* _What is required_
Rewrite the records below with "base" changed to "pedestal" and everything else left as it is. Omit the pictures.

* _Material shown_

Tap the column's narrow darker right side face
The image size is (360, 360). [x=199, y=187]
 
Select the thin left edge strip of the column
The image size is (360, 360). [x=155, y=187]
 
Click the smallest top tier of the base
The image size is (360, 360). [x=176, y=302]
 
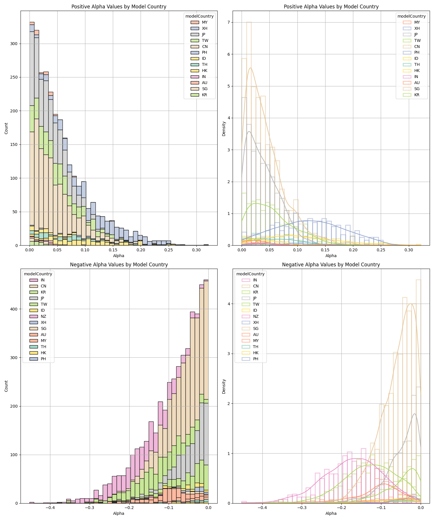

* _Output_
Tap the column's narrow darker right side face
The image size is (360, 360). [x=199, y=187]
 
Select the thin left edge strip of the column
The image size is (360, 360). [x=155, y=187]
 
Click the smallest top tier of the pedestal
The image size is (360, 360). [x=176, y=302]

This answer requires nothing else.